◆ Your task ◆
Can you recast the stretch of data from the line containing "You are a GUI" through the end of the data as a Markdown table with the columns Row and Text, where each row holds a row number and one line, leaving out blank lines and any pictures?

◆ Records shown ◆
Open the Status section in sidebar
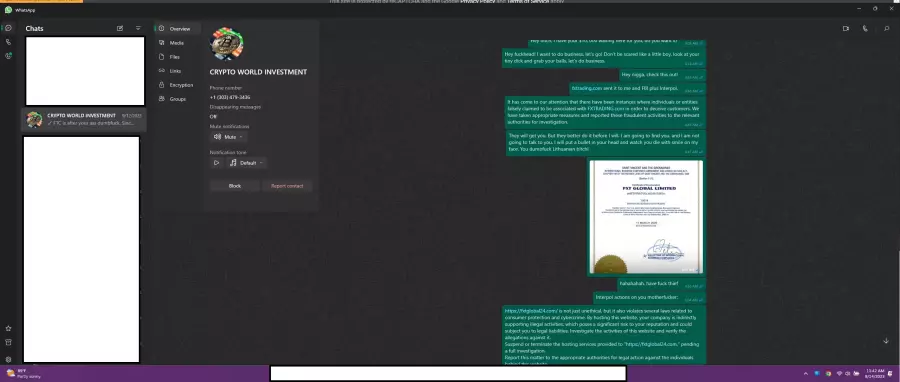 pyautogui.click(x=8, y=56)
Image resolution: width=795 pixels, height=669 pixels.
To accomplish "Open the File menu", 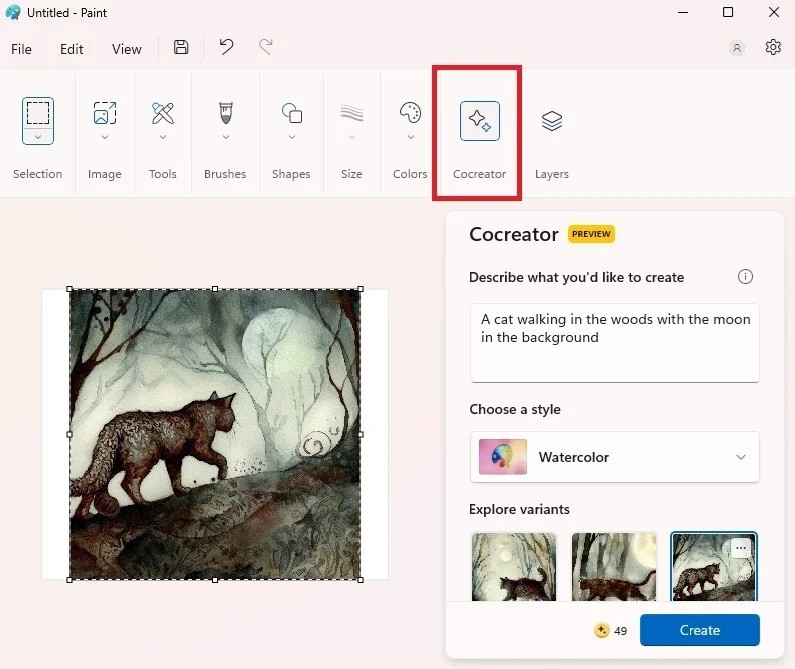I will (21, 49).
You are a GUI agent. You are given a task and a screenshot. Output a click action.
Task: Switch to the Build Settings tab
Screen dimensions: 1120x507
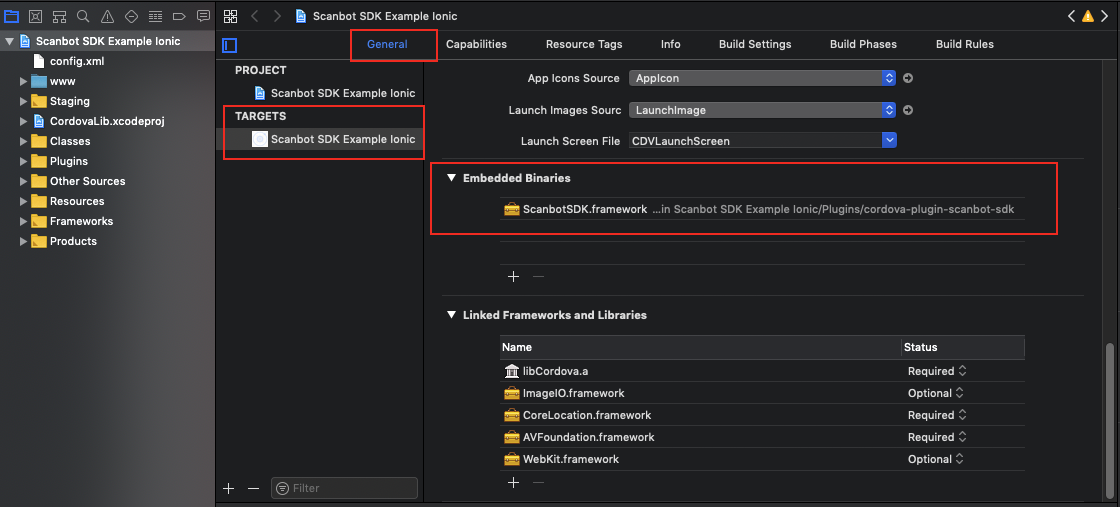[x=755, y=44]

◆ Exercise response ◆
| Row | Text |
|---|---|
| 1 | You are a GUI agent. You are given a task and a screenshot. Output a click action. |
| 2 | Task: Switch to the Build Settings tab |
| 3 | Screen dimensions: 1120x507 |
| 4 | [x=755, y=44] |